Ingredients:
- 2 cups Cooked Chicken Breast (shredded or diced, cold)
- 2 large Ripe Hass Avocados
- 2 Tbsp Fresh Lemon Juice
- 1 tsp Dijon Mustard (smooth or coarse-ground)
- 1/4 cup Finely Diced Red Onion
- 1 large stalk Finely Diced Celery
- 1/4 cup Chopped Fresh Cilantro or Flat-Leaf Parsley
- 1/2 tsp Fine Sea Salt (or to taste)
- 1/4 tsp Freshly Ground Black Pepper
- 1 Tbsp Olive Oil (extra virgin, optional)
Instructions:
- Prepare the chicken: Ensure the chicken is fully cooked, chilled, and either shredded or diced into small pieces (about ½ inch / 1.2 cm). Place the chicken in the large mixing bowl.
- Chop Aromatics: Finely dice the red onion and celery. Add them to the bowl with the chicken. Coarsely chop the fresh cilantro or parsley and set aside.
- Scoop and Mash: Halve the avocados, remove the stones, and scoop the flesh into a separate, smaller bowl.
- Add Acidity and Seasoning: Immediately pour the fresh lemon juice over the avocado (this prevents browning). Add the Dijon mustard, salt, and pepper to the avocado mixture.
- Mash: Use a sturdy fork or potato masher to mash the avocado until mostly smooth, ensuring you leave some small, chunky pieces for texture. Do not purée completely.
- Combine: Scrape the entire avocado mixture into the large bowl containing the chicken, onion, and celery.

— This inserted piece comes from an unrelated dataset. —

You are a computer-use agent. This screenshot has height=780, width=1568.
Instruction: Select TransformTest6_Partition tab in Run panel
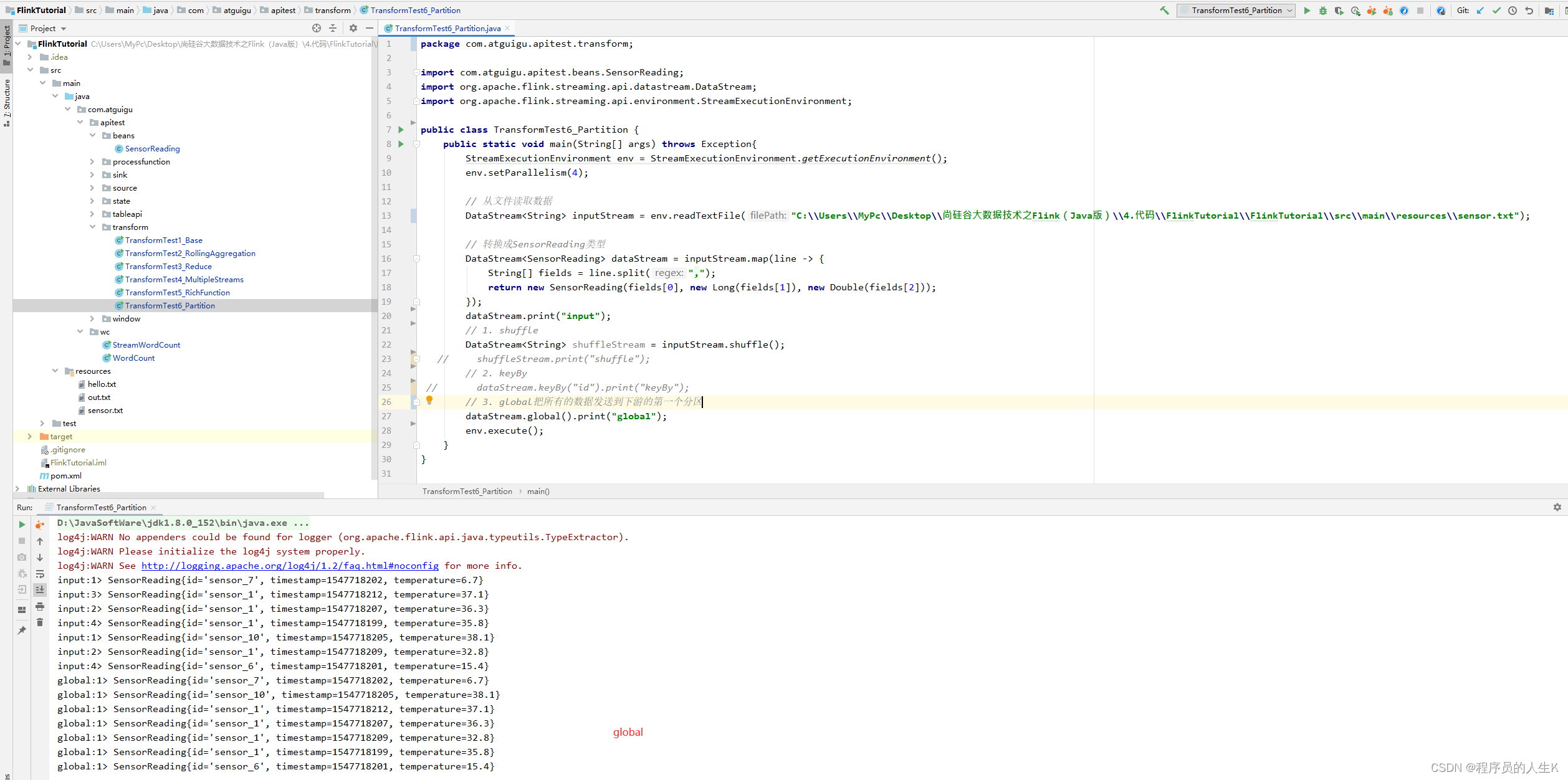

If desired, mix in 1 Tbsp of Olive Oil for extra richness.
- Fold Gently: Using a rubber spatula, gently fold all ingredients together until the chicken is evenly coated. Fold in the reserved chopped fresh herbs. Taste and adjust seasoning (add more salt, pepper, or lemon juice if necessary).
- Chill (Crucial Step): Transfer the Avocado Chicken Salad to an airtight container and refrigerate for a minimum of 20 minutes before serving. This allows the flavours to marry and the salad to firm up slightly. Serve chilled in lettuce cups or on toast.